It was finally here: the 2014 Midsummer Classic. The media was allowed on the field early for batting practice, and I was there trying to mingle with the players and other journalists. It was very hard interview anyone because the field was full of reporters and cameras. But Hunter Pence and Brandon Moss were both very nice to talk to me for a few minutes.
When practice was over, the pregame activities began. Teachers from each MLB city were honored, and there was a ceremony celebrating the 75th anniversary of Little League Baseball. Then it was time for the National Anthem, which was sung by Idina Menzel (you might know her as the voice of Elsa in Frozen).
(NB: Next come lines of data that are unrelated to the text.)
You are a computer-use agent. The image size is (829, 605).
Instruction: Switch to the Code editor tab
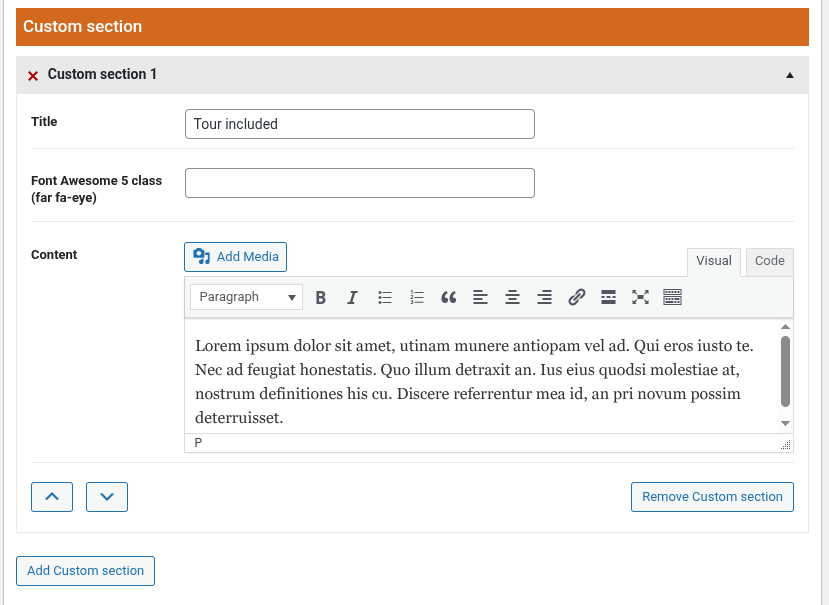(769, 261)
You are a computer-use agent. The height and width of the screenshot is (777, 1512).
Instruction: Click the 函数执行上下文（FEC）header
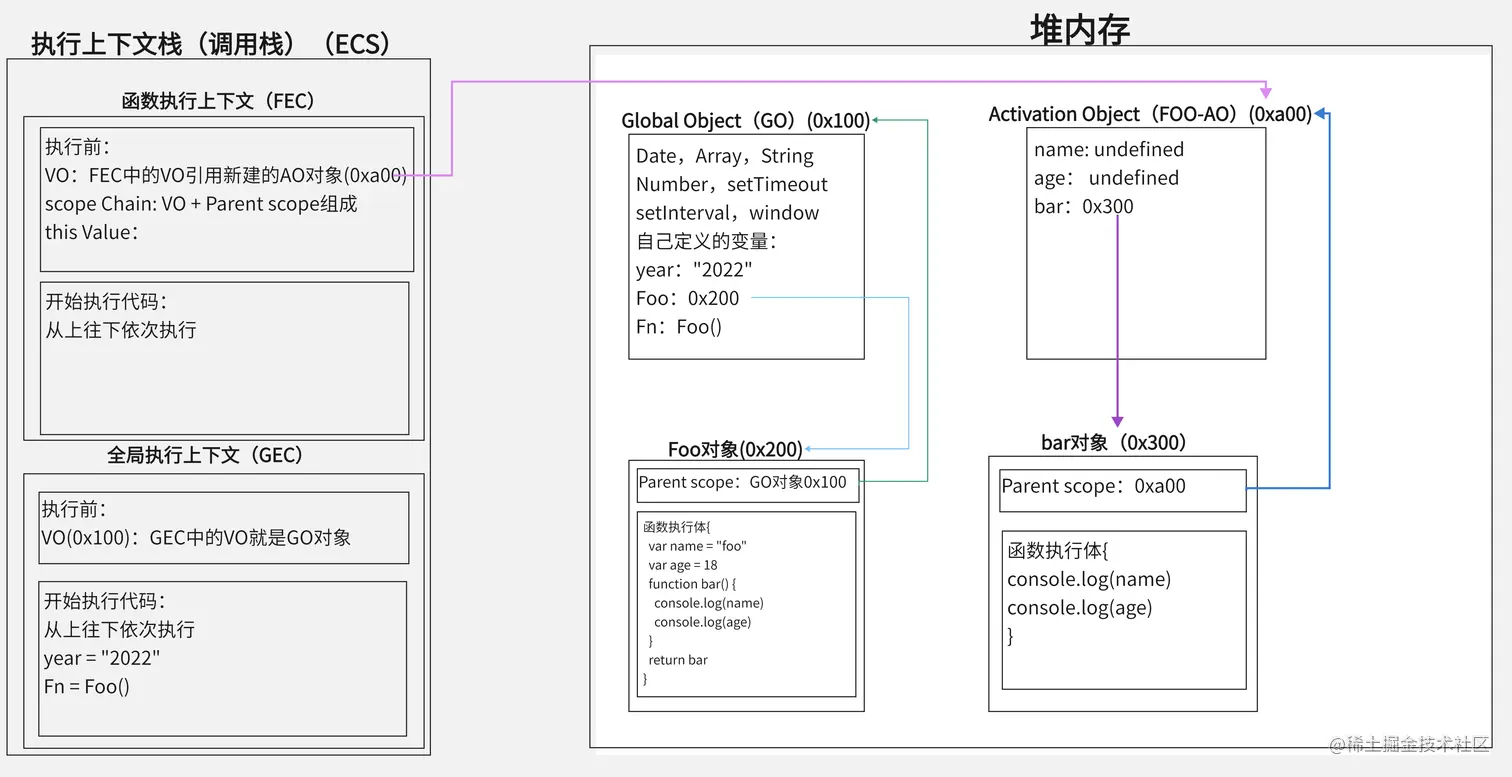[x=218, y=101]
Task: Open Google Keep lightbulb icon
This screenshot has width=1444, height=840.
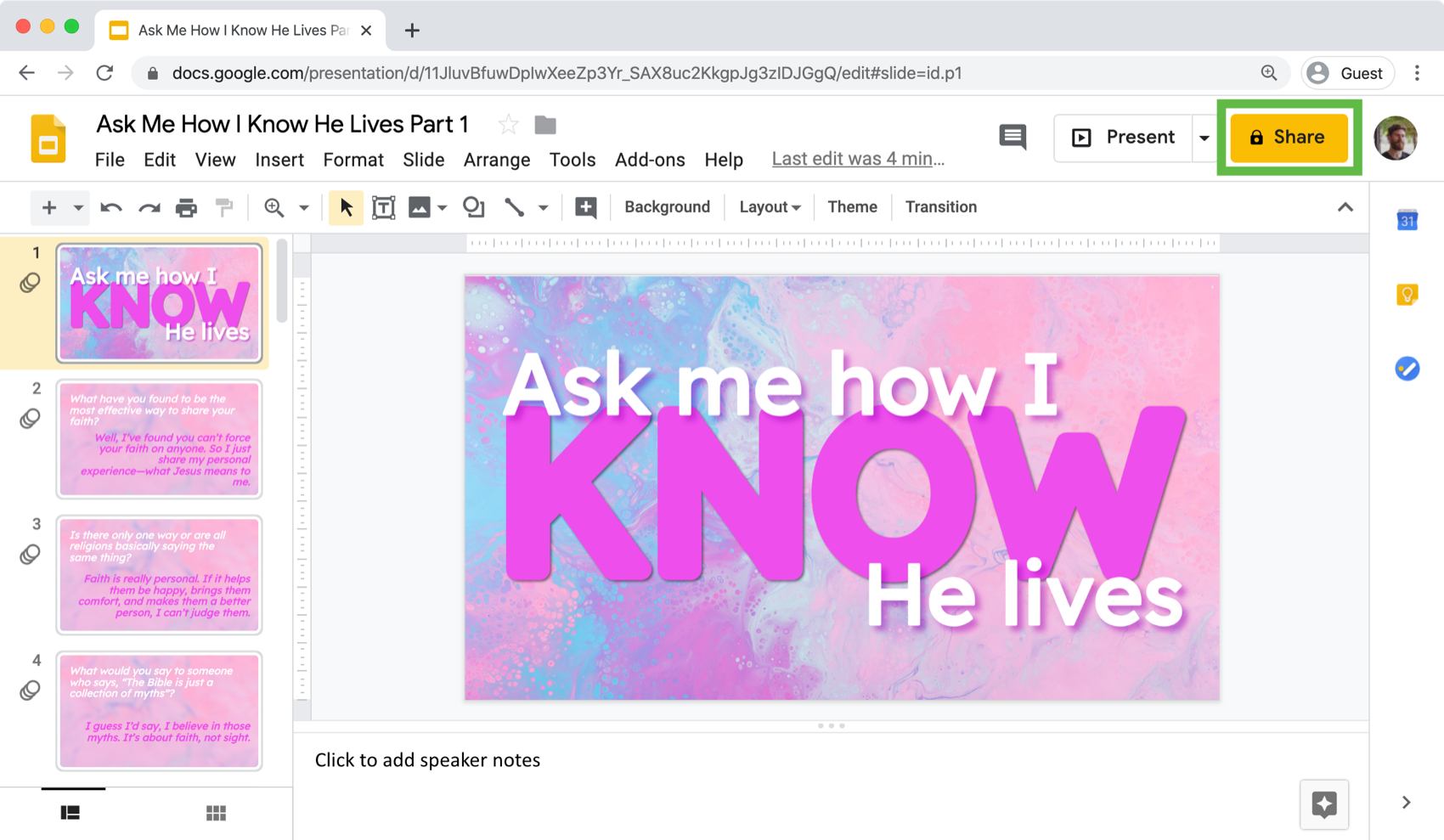Action: (x=1407, y=295)
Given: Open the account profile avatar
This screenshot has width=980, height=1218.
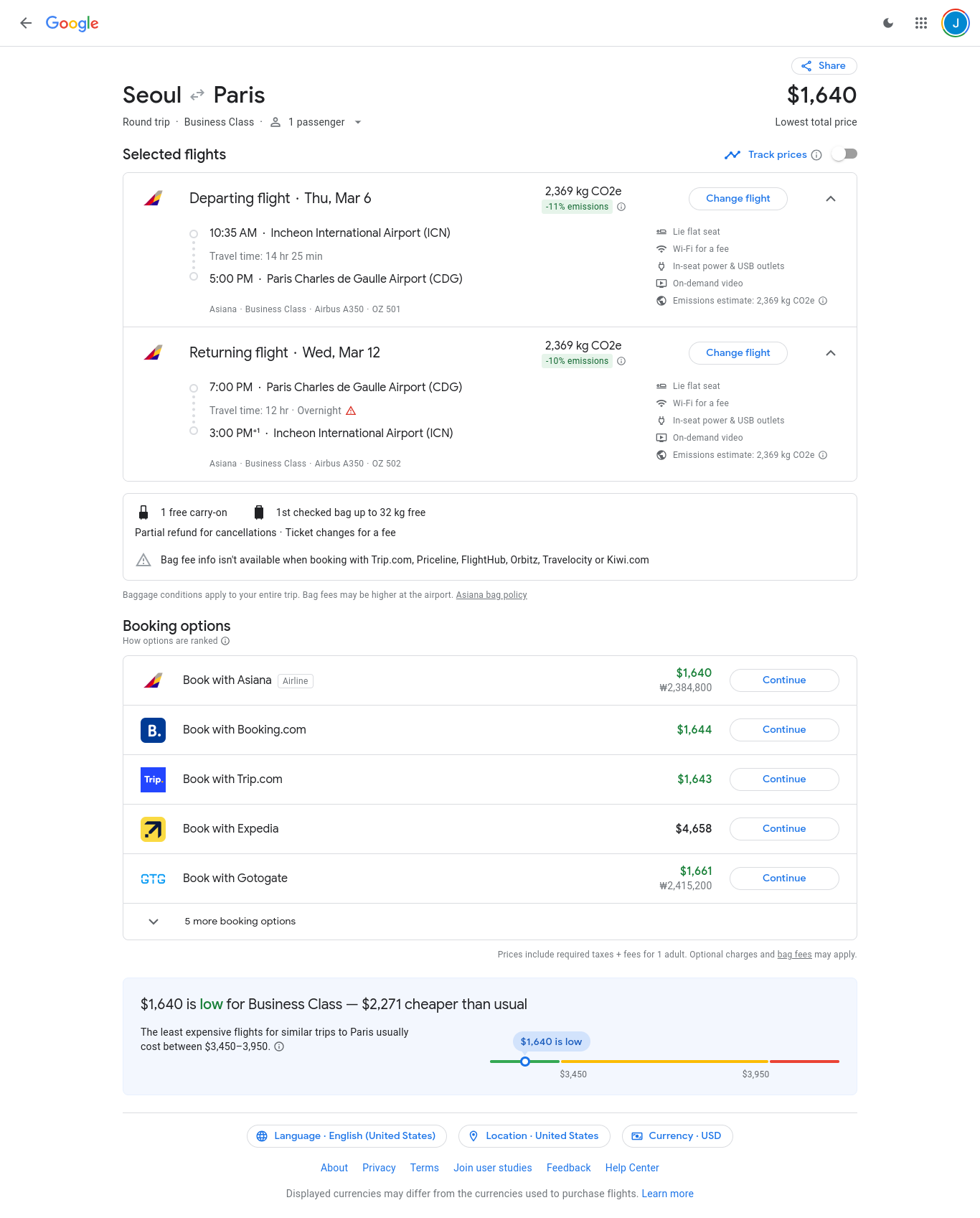Looking at the screenshot, I should [x=955, y=23].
It was really cool to see the American flag spread across the field as she sang.
And then it was game time! Things got off to a fast start with a bang-bang play. The leadoff hitter, 2013 National League MVP and Pirates outfielder Andrew McCutchen, hit the second pitch he saw up the middle. Derek Jeter dove to his left to snag the ball, popped up, and threw it to first. But McCutchen was called safe and spoiled Jeter’s majestic play. Fortunately for the American League, the play didn't lead to a run.
The bottom of the first began with what everyone knew would be an emotional moment: Jeter leading off to start the inning in his 14th and last All-Star Game. As he walked to the batter's box, the 41,048 people at Target Field gave him a big ovation and fans chanted his name.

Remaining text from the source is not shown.